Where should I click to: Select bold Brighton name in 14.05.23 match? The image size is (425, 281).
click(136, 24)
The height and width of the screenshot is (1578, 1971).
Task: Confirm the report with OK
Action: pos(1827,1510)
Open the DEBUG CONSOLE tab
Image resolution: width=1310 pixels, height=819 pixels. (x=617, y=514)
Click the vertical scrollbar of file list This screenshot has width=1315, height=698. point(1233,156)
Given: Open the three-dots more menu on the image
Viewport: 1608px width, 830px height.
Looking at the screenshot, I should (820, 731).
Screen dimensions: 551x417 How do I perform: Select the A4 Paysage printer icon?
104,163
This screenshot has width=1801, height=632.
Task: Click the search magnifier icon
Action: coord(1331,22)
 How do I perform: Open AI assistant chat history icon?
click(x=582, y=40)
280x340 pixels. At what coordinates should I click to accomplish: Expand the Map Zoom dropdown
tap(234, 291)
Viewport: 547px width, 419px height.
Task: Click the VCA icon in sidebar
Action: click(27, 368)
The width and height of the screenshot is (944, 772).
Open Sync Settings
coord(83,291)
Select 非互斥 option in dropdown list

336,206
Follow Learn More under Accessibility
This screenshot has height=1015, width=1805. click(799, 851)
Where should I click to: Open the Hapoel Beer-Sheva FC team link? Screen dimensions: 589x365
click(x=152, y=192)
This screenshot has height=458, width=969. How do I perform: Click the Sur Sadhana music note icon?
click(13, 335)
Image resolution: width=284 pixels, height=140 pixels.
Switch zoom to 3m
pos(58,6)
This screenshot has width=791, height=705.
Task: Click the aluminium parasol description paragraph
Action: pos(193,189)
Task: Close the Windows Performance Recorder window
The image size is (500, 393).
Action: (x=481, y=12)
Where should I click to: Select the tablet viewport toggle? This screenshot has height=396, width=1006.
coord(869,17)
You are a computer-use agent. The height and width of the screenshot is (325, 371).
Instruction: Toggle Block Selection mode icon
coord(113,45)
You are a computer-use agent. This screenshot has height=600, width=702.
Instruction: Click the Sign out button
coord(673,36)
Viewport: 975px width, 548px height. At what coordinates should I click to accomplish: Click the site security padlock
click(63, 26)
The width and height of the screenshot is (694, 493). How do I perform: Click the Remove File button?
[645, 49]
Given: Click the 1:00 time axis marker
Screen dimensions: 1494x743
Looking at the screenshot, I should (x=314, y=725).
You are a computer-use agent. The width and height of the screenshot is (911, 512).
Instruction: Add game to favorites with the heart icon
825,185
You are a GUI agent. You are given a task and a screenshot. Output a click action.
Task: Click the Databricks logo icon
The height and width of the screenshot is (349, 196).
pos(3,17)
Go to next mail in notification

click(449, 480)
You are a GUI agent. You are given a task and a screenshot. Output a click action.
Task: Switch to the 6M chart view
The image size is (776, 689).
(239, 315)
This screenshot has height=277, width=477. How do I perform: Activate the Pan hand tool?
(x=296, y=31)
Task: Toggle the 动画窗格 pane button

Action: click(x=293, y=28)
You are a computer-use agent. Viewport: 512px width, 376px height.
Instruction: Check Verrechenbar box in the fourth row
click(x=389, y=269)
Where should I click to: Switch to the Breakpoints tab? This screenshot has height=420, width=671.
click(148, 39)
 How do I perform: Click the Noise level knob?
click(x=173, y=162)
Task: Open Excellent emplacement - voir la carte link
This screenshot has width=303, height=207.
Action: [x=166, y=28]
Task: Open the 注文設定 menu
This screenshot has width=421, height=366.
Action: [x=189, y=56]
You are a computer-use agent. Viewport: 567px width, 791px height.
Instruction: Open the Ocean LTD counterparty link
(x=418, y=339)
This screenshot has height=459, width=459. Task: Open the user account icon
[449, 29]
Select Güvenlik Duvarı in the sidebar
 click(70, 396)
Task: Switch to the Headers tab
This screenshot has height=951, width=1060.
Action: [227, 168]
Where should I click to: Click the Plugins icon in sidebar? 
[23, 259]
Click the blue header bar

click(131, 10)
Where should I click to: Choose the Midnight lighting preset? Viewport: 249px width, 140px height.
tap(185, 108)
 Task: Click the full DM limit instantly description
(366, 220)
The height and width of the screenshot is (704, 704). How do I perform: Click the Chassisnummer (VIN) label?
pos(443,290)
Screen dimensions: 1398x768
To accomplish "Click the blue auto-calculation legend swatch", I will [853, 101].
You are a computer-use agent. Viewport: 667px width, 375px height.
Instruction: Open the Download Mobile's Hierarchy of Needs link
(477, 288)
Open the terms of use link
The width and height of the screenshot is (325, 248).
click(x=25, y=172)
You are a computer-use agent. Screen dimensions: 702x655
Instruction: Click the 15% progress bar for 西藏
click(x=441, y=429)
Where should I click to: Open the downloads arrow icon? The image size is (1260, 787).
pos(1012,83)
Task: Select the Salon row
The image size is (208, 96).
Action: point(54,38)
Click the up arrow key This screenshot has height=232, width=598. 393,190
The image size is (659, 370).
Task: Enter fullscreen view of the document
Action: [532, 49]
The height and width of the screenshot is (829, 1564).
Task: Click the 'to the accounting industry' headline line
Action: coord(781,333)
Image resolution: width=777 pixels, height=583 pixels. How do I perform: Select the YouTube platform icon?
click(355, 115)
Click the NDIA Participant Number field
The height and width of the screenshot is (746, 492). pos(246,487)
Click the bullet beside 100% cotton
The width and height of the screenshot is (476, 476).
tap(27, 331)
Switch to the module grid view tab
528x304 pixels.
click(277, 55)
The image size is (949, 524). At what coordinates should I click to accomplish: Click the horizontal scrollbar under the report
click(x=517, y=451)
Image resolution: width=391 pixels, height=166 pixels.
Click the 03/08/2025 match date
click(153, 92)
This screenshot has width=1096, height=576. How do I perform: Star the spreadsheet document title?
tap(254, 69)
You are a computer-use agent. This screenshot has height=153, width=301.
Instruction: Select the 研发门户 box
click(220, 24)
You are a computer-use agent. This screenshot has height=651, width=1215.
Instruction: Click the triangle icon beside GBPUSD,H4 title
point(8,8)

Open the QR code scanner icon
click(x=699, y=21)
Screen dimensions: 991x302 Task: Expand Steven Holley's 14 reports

========================

*Instructions for the task*:
Render the rows from the line with "Where should I click to: Switch" to the line with "click(131, 10)" as a JSON list of strings, one string per line and no blank lines.

*Answer in full*:
[
  "Where should I click to: Switch to the Breakpoints tab? This screenshot has height=420, width=671.",
  "click(148, 39)",
  " How do I perform: Click the Noise level knob?",
  "click(x=173, y=162)",
  "Task: Open Excellent emplacement - voir la carte link",
  "This screenshot has width=303, height=207.",
  "Action: [x=166, y=28]",
  "Task: Open the 注文設定 menu",
  "This screenshot has width=421, height=366.",
  "Action: [x=189, y=56]",
  "You are a computer-use agent. Viewport: 567px width, 791px height.",
  "Instruction: Open the Ocean LTD counterparty link",
  "(x=418, y=339)",
  "This screenshot has height=459, width=459. Task: Open the user account icon",
  "[449, 29]",
  "Select Güvenlik Duvarı in the sidebar",
  " click(70, 396)",
  "Task: Switch to the Headers tab",
  "This screenshot has height=951, width=1060.",
  "Action: [227, 168]",
  "Where should I click to: Click the Plugins icon in sidebar? ",
  "[23, 259]",
  "Click the blue header bar",
  "click(131, 10)"
]